» **PROBLEM DESCRIPTION**
Can you rewrite the records from their start through the line containing "undo is located at coordinates (1417, 513).", putting "The dimensions" wherever "The height and width" appears and leaving everything else as it is?
START STORED RECORDS
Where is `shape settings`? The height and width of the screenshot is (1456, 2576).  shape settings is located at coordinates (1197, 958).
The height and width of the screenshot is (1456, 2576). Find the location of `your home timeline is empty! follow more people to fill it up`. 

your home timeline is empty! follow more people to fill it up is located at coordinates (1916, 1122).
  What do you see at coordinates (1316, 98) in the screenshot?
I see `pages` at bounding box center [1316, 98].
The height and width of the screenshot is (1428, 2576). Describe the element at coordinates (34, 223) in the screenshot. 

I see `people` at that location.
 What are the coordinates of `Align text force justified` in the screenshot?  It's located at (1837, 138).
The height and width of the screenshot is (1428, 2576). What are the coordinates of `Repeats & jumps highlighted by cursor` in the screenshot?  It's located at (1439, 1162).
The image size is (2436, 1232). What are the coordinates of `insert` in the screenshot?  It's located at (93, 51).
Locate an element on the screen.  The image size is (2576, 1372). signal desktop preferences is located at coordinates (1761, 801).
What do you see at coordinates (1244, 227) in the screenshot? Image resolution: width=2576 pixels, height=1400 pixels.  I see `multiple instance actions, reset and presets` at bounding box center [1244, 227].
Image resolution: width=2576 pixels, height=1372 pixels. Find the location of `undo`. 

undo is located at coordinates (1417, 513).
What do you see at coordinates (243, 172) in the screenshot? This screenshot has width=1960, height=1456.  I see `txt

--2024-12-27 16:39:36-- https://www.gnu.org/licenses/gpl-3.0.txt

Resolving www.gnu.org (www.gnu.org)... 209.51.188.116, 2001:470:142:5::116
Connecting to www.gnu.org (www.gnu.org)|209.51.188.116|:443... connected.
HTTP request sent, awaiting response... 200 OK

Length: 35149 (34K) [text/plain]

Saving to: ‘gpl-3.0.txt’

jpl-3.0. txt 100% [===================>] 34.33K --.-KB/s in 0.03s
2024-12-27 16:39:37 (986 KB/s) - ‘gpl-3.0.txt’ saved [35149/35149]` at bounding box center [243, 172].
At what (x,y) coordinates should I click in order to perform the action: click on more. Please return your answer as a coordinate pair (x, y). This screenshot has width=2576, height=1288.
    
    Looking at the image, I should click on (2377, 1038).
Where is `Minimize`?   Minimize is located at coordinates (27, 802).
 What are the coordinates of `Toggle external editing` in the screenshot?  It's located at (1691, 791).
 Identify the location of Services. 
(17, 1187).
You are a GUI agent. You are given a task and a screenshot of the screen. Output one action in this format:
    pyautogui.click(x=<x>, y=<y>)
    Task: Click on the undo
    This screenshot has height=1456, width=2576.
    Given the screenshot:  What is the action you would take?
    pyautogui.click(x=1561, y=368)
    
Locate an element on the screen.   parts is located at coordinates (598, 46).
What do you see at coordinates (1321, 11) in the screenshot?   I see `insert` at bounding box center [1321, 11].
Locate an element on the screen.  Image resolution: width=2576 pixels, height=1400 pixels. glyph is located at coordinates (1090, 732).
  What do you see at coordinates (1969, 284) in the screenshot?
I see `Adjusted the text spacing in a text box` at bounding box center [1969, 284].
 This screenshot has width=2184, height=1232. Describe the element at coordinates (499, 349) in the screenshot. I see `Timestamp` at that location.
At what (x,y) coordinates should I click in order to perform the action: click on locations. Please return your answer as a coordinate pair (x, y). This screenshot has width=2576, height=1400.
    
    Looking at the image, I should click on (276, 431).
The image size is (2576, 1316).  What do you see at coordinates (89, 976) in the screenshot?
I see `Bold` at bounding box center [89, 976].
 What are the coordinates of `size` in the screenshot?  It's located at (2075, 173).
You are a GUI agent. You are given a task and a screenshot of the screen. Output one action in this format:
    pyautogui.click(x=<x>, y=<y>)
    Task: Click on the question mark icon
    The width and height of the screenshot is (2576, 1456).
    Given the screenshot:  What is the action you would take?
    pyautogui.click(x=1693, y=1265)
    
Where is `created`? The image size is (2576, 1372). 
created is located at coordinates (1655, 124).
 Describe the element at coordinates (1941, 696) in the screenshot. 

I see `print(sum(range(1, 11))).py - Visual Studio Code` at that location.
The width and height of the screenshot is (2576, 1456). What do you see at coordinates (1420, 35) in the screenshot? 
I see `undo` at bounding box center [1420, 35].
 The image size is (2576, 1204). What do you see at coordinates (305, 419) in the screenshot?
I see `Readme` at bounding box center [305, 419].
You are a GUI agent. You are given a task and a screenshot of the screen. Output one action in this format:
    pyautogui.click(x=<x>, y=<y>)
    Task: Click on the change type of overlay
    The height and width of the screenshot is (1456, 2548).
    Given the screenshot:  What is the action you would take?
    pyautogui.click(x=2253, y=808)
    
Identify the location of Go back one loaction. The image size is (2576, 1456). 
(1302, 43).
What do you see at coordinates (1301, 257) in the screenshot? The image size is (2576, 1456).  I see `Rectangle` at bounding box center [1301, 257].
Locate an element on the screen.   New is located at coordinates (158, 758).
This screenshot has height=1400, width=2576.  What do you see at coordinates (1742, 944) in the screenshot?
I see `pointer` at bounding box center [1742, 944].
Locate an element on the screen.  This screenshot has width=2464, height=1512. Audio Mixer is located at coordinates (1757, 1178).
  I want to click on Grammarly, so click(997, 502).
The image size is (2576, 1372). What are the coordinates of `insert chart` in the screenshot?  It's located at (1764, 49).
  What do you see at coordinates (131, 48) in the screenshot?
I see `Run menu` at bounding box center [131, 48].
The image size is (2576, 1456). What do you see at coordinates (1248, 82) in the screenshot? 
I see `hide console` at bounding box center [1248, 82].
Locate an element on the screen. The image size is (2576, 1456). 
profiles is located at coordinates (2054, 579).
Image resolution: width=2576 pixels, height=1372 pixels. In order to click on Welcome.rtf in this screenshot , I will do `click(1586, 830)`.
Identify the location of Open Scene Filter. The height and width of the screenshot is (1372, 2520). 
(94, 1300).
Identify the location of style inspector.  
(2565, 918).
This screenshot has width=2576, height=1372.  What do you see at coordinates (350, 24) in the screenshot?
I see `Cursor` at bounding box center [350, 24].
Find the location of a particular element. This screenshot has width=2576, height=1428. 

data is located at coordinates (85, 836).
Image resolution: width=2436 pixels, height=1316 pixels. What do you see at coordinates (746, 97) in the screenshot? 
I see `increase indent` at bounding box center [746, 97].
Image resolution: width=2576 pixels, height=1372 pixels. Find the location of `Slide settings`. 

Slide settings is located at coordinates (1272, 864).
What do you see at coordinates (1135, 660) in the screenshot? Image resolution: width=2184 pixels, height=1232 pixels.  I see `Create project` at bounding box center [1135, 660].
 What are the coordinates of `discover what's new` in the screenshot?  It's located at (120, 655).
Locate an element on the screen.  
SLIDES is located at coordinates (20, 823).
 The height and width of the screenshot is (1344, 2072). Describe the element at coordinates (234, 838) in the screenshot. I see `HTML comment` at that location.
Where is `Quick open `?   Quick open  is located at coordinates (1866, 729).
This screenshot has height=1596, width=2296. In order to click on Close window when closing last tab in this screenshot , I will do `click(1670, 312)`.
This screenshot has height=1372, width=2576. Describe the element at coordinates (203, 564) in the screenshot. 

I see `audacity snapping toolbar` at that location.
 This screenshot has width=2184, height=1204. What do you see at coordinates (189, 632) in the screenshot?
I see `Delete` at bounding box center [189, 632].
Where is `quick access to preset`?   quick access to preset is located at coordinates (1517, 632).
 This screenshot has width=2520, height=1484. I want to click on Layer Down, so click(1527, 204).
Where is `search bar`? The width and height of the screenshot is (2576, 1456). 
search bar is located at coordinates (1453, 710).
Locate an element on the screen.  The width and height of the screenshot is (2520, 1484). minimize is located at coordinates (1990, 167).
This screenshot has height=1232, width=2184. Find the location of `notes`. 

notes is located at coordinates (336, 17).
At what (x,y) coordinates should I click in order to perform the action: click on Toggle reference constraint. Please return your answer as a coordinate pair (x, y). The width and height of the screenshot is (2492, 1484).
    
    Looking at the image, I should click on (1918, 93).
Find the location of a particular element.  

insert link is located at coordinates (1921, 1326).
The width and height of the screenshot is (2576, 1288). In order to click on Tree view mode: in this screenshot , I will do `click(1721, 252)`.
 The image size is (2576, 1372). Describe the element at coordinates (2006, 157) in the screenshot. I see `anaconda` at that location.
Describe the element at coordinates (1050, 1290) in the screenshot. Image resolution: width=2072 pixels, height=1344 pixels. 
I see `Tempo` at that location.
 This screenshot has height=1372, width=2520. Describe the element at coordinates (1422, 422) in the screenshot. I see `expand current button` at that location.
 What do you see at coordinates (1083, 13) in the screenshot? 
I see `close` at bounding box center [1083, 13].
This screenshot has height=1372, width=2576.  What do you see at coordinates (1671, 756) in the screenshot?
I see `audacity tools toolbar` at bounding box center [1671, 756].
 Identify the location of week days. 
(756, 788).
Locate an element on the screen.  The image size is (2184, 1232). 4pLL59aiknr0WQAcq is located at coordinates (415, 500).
END STORED RECORDS
» **COMPLETE ANSWER**
Where is `shape settings`? The dimensions of the screenshot is (1456, 2576).  shape settings is located at coordinates (1197, 958).
The dimensions of the screenshot is (1456, 2576). Find the location of `your home timeline is empty! follow more people to fill it up`. 

your home timeline is empty! follow more people to fill it up is located at coordinates (1916, 1122).
  What do you see at coordinates (1316, 98) in the screenshot?
I see `pages` at bounding box center [1316, 98].
The dimensions of the screenshot is (1428, 2576). Describe the element at coordinates (34, 223) in the screenshot. 

I see `people` at that location.
 What are the coordinates of `Align text force justified` in the screenshot?  It's located at (1837, 138).
The dimensions of the screenshot is (1428, 2576). What are the coordinates of `Repeats & jumps highlighted by cursor` in the screenshot?  It's located at (1439, 1162).
The image size is (2436, 1232). What are the coordinates of `insert` in the screenshot?  It's located at (93, 51).
Locate an element on the screen.  The image size is (2576, 1372). signal desktop preferences is located at coordinates (1761, 801).
What do you see at coordinates (1244, 227) in the screenshot? Image resolution: width=2576 pixels, height=1400 pixels.  I see `multiple instance actions, reset and presets` at bounding box center [1244, 227].
Image resolution: width=2576 pixels, height=1372 pixels. Find the location of `undo`. 

undo is located at coordinates (1417, 513).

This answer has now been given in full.